A synchronization service can be:
- An HTTP synchronization server implemented in the
werf synchronization
command. - The ConfigMap resource in a Kubernetes cluster. The mechanism used is the lockgate library, which implements distributed locks by storing annotations in the selected resource.
- Local file locks provided by the operating system.
Using your own synchronization service
HTTP server
The synchronization server can be run with the werf synchronization
command. In the example below, port 55581 (the default one) is used:
werf synchronization --host 0.0.0.0 --port 55581
— This server only supports HTTP mode. To use HTTPS, you have to configure additional SSL termination by third-party tools (e.g., via the Kubernetes Ingress).

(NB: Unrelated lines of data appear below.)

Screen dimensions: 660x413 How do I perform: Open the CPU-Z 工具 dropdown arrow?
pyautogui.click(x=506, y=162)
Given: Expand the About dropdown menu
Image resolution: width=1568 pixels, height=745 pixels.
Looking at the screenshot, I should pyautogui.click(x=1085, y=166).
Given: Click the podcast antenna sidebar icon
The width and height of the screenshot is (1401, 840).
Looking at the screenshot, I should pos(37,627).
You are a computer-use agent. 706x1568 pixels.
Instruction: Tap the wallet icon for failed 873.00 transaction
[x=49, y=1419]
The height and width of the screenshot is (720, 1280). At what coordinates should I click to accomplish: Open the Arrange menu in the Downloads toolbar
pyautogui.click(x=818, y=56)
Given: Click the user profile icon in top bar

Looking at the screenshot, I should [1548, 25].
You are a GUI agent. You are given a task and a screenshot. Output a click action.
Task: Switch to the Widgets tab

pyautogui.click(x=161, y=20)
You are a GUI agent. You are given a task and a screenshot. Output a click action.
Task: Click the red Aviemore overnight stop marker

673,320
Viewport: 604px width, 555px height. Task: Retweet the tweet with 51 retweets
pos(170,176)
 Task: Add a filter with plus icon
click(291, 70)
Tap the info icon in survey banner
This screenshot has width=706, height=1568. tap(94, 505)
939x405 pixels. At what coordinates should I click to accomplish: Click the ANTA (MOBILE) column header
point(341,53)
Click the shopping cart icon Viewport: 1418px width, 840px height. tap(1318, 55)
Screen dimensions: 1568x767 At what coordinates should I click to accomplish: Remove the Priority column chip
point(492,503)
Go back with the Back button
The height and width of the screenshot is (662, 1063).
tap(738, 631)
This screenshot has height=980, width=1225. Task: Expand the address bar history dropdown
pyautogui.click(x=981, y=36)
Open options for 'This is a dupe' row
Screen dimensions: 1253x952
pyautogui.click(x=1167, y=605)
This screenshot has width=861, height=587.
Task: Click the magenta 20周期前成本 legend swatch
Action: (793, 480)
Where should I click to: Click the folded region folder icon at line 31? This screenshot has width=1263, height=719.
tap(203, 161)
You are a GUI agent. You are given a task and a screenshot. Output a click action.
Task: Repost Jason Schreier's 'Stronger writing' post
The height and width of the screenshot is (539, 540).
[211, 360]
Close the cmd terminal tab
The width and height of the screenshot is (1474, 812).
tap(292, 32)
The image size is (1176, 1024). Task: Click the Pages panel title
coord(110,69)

Then, for all werf commands that use the --repo
parameter, the --synchronization=http[s]://DOMAIN
parameter must be specified as well, for example:
werf build --repo registry.mydomain.org/repo --synchronization https://synchronization.domain.org
werf converge --repo registry.mydomain.org/repo --synchronization https://synchronization.domain.org
Dedicated Kubernetes resource
You only have to specify a running Kubernetes cluster and choose the namespace where the ConfigMap/werf service will reside. Its annotations will be used for distributed locking.
Then, for all werf commands that use the --repo
parameter, the --synchronization=kubernetes://NAMESPACE[:CONTEXT][@(base64:CONFIG_DATA)|CONFIG_PATH]
parameter must be specified as well, for example:
# The regular ~/.kube/config or KUBECONFIG is used.
werf build --repo registry.mydomain.org/repo --synchronization kubernetes://mynamespace
werf converge --repo registry.mydomain.org/repo --synchronization kubernetes://mynamespace
# Here, the base64-encoded contents of kubeconfig are explicitly specified.
werf build --repo registry.mydomain.org/repo --synchronization kubernetes://mynamespace@base64:YXBpVmVyc2lvbjogdjEKa2luZDogQ29uZmlnCnByZWZlcmVuY2VzOiB7fQoKY2x1c3RlcnM6Ci0gY2x1c3RlcjoKICBuYW1lOiBkZXZlbG9wbWVudAotIGNsdXN0ZXI6CiAgbmFtZTogc2NyYXRjaAoKdXNlcnM6Ci0gbmFtZTogZGV2ZWxvcGVyCi0gbmFtZTogZXhwZXJpbWVudGVyCgpjb250ZXh0czoKLSBjb250ZXh0OgogIG5hbWU6IGRldi1mcm9udGVuZAotIGNvbnRleHQ6CiAgbmFtZTogZGV2LXN0b3JhZ2UKLSBjb250ZXh0OgogIG5hbWU6IGV4cC1zY3JhdGNoCg==
# The mycontext context is used in the /etc/kubeconfig config.
werf build --repo registry.mydomain.org/repo --synchronization kubernetes://mynamespace:mycontext@/etc/kubeconfig
NOTE: This method is poorly suited when the project is delivered to different Kubernetes clusters from the same Git repository due to the difficulties of setting it up correctly. In this case, the same cluster address and resource must be specified for all werf commands even if the deployment occurs to different environments to ensure data consistency in the container registry. Therefore, it is recommended to run a dedicated shared synchronization service for this case to avoid the risk of incorrect configuration.
Local synchronization
Local synchronization is enabled by the --synchronization=:local
option. The local lock manager uses file locks provided by the operating system.
werf build --repo registry.mydomain.org/repo --synchronization :local
werf converge --repo registry.mydomain.org/repo --synchronization :local
NOTE: This method is only suitable if all werf runs are triggered by the same runner in your CI/CD system.